# Wyoming rabbits: Kindling thread



## MMWB (Apr 18, 2016)

I carefully planned so that I'd be home when the does kindled, but unfortunately life came up and I had to leave town. Fortunately, both does nested well.

The New Zealand had 11, last Thursday night.  We've lost four since.  They were on the periphery.  I don't know if they lacked for feed, got too cold, or had other problems.  I would have fostered a couple out to the other doe, had I'd been here.











The Rex doe ran a couple of days late and had six.
They were in the back of the next box, so the pic is limited.


----------



## Bunnylady (Apr 18, 2016)

Congratulations on two successful kindlings!
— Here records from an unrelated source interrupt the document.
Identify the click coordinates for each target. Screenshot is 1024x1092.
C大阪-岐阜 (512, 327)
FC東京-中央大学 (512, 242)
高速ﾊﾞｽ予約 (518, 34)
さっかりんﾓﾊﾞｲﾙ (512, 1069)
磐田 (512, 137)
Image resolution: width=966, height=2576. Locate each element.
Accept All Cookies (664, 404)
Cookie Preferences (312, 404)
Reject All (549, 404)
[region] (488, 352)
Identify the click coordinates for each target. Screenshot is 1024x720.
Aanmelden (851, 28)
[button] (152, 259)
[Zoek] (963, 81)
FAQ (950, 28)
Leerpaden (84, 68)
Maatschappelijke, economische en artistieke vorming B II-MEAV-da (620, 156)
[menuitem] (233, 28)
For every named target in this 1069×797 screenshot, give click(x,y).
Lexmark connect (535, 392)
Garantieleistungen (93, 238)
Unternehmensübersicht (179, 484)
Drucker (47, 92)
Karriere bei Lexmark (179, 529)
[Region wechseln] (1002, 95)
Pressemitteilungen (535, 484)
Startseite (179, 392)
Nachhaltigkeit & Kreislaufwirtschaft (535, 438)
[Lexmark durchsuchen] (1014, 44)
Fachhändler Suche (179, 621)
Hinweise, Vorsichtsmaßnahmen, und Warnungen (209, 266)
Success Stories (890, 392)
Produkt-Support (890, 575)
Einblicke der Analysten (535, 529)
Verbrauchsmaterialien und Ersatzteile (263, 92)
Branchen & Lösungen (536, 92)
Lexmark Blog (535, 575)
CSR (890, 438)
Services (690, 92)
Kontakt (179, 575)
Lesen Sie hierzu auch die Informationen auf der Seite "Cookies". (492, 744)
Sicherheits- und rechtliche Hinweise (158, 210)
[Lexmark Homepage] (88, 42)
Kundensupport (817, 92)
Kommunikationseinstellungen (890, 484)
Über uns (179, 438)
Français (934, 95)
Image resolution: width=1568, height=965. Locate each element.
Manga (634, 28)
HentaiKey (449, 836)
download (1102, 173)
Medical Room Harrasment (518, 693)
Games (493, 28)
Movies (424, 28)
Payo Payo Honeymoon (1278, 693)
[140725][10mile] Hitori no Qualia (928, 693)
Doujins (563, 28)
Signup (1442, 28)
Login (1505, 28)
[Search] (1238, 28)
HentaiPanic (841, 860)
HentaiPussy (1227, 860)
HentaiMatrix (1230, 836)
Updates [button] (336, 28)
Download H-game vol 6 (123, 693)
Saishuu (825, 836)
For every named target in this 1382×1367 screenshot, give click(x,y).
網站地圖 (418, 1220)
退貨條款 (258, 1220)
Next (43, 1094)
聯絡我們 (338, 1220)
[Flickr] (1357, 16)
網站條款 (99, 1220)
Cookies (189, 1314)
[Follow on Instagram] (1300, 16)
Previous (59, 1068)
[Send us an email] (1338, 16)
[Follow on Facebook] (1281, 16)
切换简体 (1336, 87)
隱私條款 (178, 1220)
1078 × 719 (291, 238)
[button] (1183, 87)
11 is a big litter - most does will lose a few when the numbers are that high. 7 is a much more managable size; the doe will probably raise all of them.


----------



## Latestarter (Apr 18, 2016)

Congrats! Sorry you had to be away when it happened. Good that you're back with them now


----------



## Pastor Dave (Apr 18, 2016)

I find myself managing 25-35 bunnies on average, and with 6 breeders, it all depends on litter size and infant mortality rates.
It sounds like your does did real well.


----------



## MMWB (Apr 23, 2016)

Thanks for the positive words.  Been checking and no further deaths since the original four.  As for the New Zealand's litter (9 days old)...

Bowl of bunnies




A couple of close ups of those that weren't too spastic to get a pic of.

Dalmation?




Chocolate bunnies, not just for Easter




Stripe




Chocolate with vanilla ears


----------



## Latestarter (Apr 23, 2016)

They're really cute. Grats!


----------



## MMWB (Apr 23, 2016)

Rex's litter (7 1/2 days old). First time I really dug into the nest and found there are 7, not 6. Notably smaller than those in the other litter.  A day or so makes a difference.

Bowl of bunnies 2




Speckled




Very symmetrical dots




Not sure what color this is.  Champagne?


----------



## MMWB (Apr 30, 2016)

New Zealand's at 2 weeks.  One was out roaming the cage with momma today, so I'll probably take the nest box out tomorrow.  Its been a few years and I'd forgotten how quickly they grow.

Dalmation




Chocolate Bunny




Stripe




Choc w/ Vanilla ears


----------



## Ferguson K (May 1, 2016)

I love baby buns! Congrats!


----------



## MMWB (May 1, 2016)

The Rex's litter at 2 wks.  Substantially smaller. The other litter average just about 8.5 oz.  This litter averages 6 oz.  Same buck. I'd expect the New Zealand to produce meatier offspring, and she may be providing richer milk.


----------



## MMWB (May 1, 2016)

Both litters have the little buggers out and about the cage, so I got rid of the nest boxes today.  Put a couple of platforms in for the does so they can escape the incessant harassment of the kits.


----------



## MMWB (Jun 9, 2016)

An update:
The NZ litter at 56 days





The Rex litter at 56 days



When I last weighed them at 44 days, the NZ litter average weight was 140% larger than the Rex litter average weight.  

The NZ kindled a new litter today. 13 this morning. All alive tonight.  The Rex kindled one on the wire this morning, that died, and appears to still be in labor tonight.  If she successfully kindles any, we will need to foster some of the others to her.


----------